Records shown: Begin

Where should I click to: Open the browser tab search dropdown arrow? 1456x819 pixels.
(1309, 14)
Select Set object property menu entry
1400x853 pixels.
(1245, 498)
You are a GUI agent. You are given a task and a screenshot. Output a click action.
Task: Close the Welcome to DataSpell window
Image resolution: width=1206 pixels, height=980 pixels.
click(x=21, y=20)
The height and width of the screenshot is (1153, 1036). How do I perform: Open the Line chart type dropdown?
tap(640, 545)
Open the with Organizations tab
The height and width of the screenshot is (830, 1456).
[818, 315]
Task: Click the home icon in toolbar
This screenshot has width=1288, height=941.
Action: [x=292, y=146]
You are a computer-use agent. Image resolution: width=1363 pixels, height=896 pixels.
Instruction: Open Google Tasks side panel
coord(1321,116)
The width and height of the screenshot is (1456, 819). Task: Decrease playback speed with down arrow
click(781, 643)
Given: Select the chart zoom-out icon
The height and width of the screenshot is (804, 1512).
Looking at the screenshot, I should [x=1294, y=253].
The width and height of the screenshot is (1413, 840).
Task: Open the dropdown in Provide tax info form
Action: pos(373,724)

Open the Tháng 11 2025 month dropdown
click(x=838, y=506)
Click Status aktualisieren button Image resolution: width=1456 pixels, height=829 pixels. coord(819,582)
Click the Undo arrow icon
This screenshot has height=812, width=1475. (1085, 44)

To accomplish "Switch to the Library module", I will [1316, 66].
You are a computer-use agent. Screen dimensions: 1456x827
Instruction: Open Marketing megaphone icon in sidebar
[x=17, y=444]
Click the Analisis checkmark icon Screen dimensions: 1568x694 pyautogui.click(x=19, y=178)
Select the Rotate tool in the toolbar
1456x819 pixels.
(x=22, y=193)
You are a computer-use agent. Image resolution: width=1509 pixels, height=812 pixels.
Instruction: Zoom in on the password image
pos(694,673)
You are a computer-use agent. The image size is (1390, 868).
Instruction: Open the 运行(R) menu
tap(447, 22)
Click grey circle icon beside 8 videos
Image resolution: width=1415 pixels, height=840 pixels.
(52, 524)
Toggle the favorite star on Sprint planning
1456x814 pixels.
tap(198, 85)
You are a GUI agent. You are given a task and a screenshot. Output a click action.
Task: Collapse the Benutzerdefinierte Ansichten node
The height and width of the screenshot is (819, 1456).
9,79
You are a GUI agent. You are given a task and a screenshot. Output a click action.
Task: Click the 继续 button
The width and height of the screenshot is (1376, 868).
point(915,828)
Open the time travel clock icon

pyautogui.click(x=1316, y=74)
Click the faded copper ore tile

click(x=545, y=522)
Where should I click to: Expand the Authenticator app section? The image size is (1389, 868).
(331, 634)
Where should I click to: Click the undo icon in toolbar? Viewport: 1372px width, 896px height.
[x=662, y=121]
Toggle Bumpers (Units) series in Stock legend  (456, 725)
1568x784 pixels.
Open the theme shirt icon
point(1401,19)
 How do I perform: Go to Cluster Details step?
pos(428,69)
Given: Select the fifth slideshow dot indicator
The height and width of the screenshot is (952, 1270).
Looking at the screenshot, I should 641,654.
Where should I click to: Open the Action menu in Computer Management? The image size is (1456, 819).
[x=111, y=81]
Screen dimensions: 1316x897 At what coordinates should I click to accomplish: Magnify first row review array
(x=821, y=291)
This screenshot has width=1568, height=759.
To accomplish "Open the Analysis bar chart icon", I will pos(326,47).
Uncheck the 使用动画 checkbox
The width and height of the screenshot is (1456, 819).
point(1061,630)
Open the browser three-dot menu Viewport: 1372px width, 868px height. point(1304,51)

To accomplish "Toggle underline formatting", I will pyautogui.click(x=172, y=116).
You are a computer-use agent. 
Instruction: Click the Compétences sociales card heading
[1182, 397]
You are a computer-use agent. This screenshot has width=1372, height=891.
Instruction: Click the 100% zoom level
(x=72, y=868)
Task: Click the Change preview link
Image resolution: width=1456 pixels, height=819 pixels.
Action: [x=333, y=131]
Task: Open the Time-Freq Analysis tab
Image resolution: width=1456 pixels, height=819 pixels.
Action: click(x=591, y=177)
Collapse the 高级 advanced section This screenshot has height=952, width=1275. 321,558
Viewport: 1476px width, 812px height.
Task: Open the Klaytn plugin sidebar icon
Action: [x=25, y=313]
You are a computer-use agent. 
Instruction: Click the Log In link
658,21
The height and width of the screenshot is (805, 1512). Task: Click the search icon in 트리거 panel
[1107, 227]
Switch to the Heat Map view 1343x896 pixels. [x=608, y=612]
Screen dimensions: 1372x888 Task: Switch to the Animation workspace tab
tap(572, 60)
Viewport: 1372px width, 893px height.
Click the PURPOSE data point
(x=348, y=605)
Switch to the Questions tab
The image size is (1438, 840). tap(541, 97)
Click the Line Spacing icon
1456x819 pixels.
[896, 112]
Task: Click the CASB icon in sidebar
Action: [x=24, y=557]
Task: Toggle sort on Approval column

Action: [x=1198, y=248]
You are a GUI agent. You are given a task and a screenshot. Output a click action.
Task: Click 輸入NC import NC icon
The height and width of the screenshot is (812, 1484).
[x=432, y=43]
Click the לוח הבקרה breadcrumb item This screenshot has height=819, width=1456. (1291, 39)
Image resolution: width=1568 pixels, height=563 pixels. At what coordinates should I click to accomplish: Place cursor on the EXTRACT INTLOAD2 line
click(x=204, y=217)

Records shown: End

#### [Your objective]
All entries above must be reproduced without a single change.

#### [Reply to the task]
Where should I click to: Open the browser tab search dropdown arrow? 1456x819 pixels.
(1309, 14)
Select Set object property menu entry
1400x853 pixels.
(1245, 498)
You are a GUI agent. You are given a task and a screenshot. Output a click action.
Task: Close the Welcome to DataSpell window
Image resolution: width=1206 pixels, height=980 pixels.
click(x=21, y=20)
The height and width of the screenshot is (1153, 1036). How do I perform: Open the Line chart type dropdown?
tap(640, 545)
Open the with Organizations tab
The height and width of the screenshot is (830, 1456).
[818, 315]
Task: Click the home icon in toolbar
This screenshot has width=1288, height=941.
Action: [x=292, y=146]
You are a computer-use agent. Image resolution: width=1363 pixels, height=896 pixels.
Instruction: Open Google Tasks side panel
coord(1321,116)
The width and height of the screenshot is (1456, 819). Task: Decrease playback speed with down arrow
click(781, 643)
Given: Select the chart zoom-out icon
The height and width of the screenshot is (804, 1512).
Looking at the screenshot, I should [x=1294, y=253].
The width and height of the screenshot is (1413, 840).
Task: Open the dropdown in Provide tax info form
Action: pos(373,724)

Open the Tháng 11 2025 month dropdown
click(x=838, y=506)
Click Status aktualisieren button Image resolution: width=1456 pixels, height=829 pixels. coord(819,582)
Click the Undo arrow icon
This screenshot has height=812, width=1475. (1085, 44)

To accomplish "Switch to the Library module", I will [1316, 66].
You are a computer-use agent. Screen dimensions: 1456x827
Instruction: Open Marketing megaphone icon in sidebar
[x=17, y=444]
Click the Analisis checkmark icon Screen dimensions: 1568x694 pyautogui.click(x=19, y=178)
Select the Rotate tool in the toolbar
1456x819 pixels.
(x=22, y=193)
You are a computer-use agent. Image resolution: width=1509 pixels, height=812 pixels.
Instruction: Zoom in on the password image
pos(694,673)
You are a computer-use agent. The image size is (1390, 868).
Instruction: Open the 运行(R) menu
tap(447, 22)
Click grey circle icon beside 8 videos
Image resolution: width=1415 pixels, height=840 pixels.
(52, 524)
Toggle the favorite star on Sprint planning
1456x814 pixels.
tap(198, 85)
You are a GUI agent. You are given a task and a screenshot. Output a click action.
Task: Collapse the Benutzerdefinierte Ansichten node
The height and width of the screenshot is (819, 1456).
9,79
You are a GUI agent. You are given a task and a screenshot. Output a click action.
Task: Click the 继续 button
The width and height of the screenshot is (1376, 868).
point(915,828)
Open the time travel clock icon

pyautogui.click(x=1316, y=74)
Click the faded copper ore tile

click(x=545, y=522)
Where should I click to: Expand the Authenticator app section? The image size is (1389, 868).
(331, 634)
Where should I click to: Click the undo icon in toolbar? Viewport: 1372px width, 896px height.
[x=662, y=121]
Toggle Bumpers (Units) series in Stock legend  (456, 725)
1568x784 pixels.
Open the theme shirt icon
point(1401,19)
 How do I perform: Go to Cluster Details step?
pos(428,69)
Given: Select the fifth slideshow dot indicator
The height and width of the screenshot is (952, 1270).
Looking at the screenshot, I should 641,654.
Where should I click to: Open the Action menu in Computer Management? The image size is (1456, 819).
[x=111, y=81]
Screen dimensions: 1316x897 At what coordinates should I click to accomplish: Magnify first row review array
(x=821, y=291)
This screenshot has width=1568, height=759.
To accomplish "Open the Analysis bar chart icon", I will pos(326,47).
Uncheck the 使用动画 checkbox
The width and height of the screenshot is (1456, 819).
point(1061,630)
Open the browser three-dot menu Viewport: 1372px width, 868px height. point(1304,51)

To accomplish "Toggle underline formatting", I will pyautogui.click(x=172, y=116).
You are a computer-use agent. 
Instruction: Click the Compétences sociales card heading
[1182, 397]
You are a computer-use agent. This screenshot has width=1372, height=891.
Instruction: Click the 100% zoom level
(x=72, y=868)
Task: Click the Change preview link
Image resolution: width=1456 pixels, height=819 pixels.
Action: [x=333, y=131]
Task: Open the Time-Freq Analysis tab
Image resolution: width=1456 pixels, height=819 pixels.
Action: click(x=591, y=177)
Collapse the 高级 advanced section This screenshot has height=952, width=1275. 321,558
Viewport: 1476px width, 812px height.
Task: Open the Klaytn plugin sidebar icon
Action: [x=25, y=313]
You are a computer-use agent. 
Instruction: Click the Log In link
658,21
The height and width of the screenshot is (805, 1512). Task: Click the search icon in 트리거 panel
[1107, 227]
Switch to the Heat Map view 1343x896 pixels. [x=608, y=612]
Screen dimensions: 1372x888 Task: Switch to the Animation workspace tab
tap(572, 60)
Viewport: 1372px width, 893px height.
Click the PURPOSE data point
(x=348, y=605)
Switch to the Questions tab
The image size is (1438, 840). tap(541, 97)
Click the Line Spacing icon
1456x819 pixels.
[896, 112]
Task: Click the CASB icon in sidebar
Action: [x=24, y=557]
Task: Toggle sort on Approval column

Action: [x=1198, y=248]
You are a GUI agent. You are given a task and a screenshot. Output a click action.
Task: Click 輸入NC import NC icon
The height and width of the screenshot is (812, 1484).
[x=432, y=43]
Click the לוח הבקרה breadcrumb item This screenshot has height=819, width=1456. (1291, 39)
Image resolution: width=1568 pixels, height=563 pixels. At what coordinates should I click to accomplish: Place cursor on the EXTRACT INTLOAD2 line
click(x=204, y=217)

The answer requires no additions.